Data supplied.
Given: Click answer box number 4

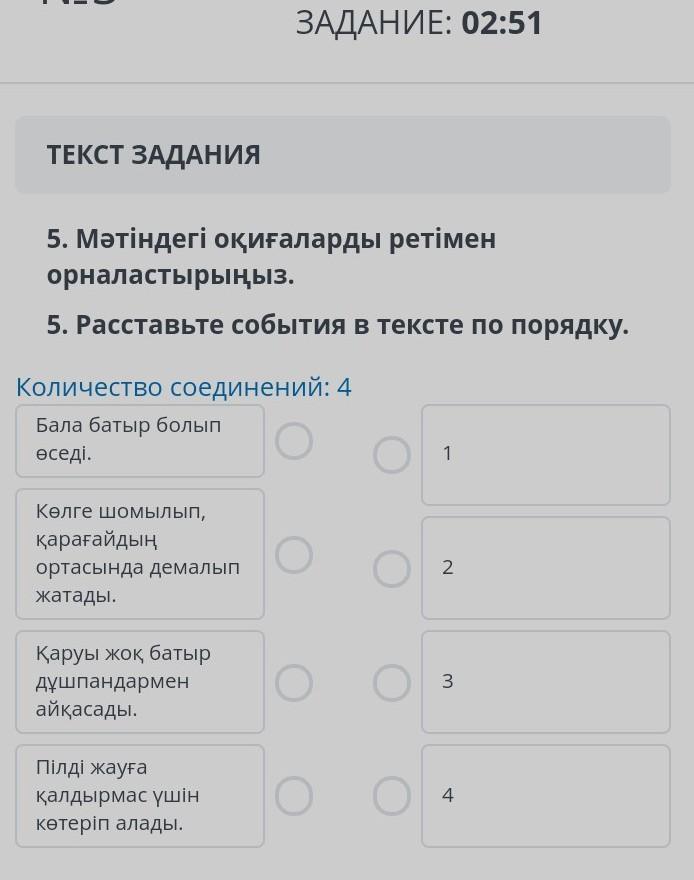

* * *

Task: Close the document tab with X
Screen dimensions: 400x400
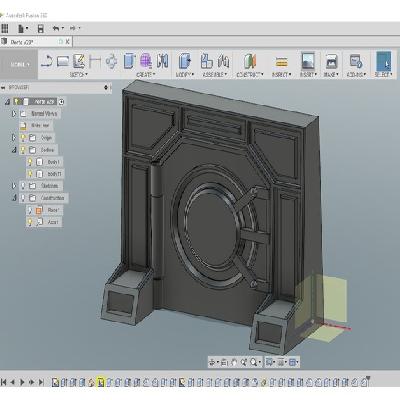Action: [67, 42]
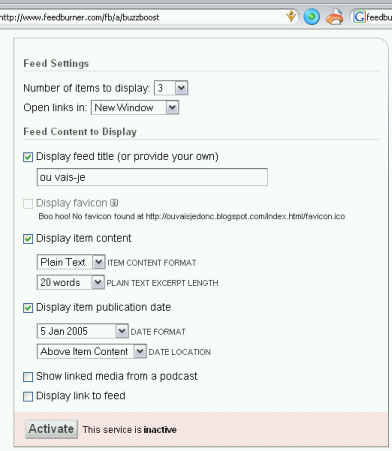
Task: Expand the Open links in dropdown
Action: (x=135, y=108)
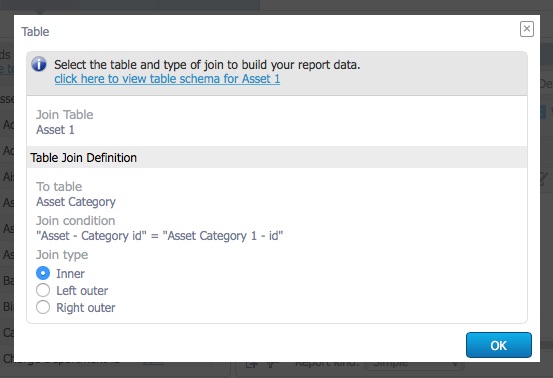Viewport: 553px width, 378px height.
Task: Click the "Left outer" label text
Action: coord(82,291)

Task directions. Please repeat everything from the line containing "Task: Close the document tab with X" down to the line containing "Action: coord(82,291)", swapping "document tab" for "browser tab" and leaving the rest unchanged. Omit the pictures.

Solution for this problem.
Task: Close the browser tab with X
Screen dimensions: 400x400
Action: [67, 42]
Task: Expand the Open links in dropdown
Action: (x=135, y=108)
Viewport: 553px width, 378px height.
Task: Click the "Left outer" label text
Action: coord(82,291)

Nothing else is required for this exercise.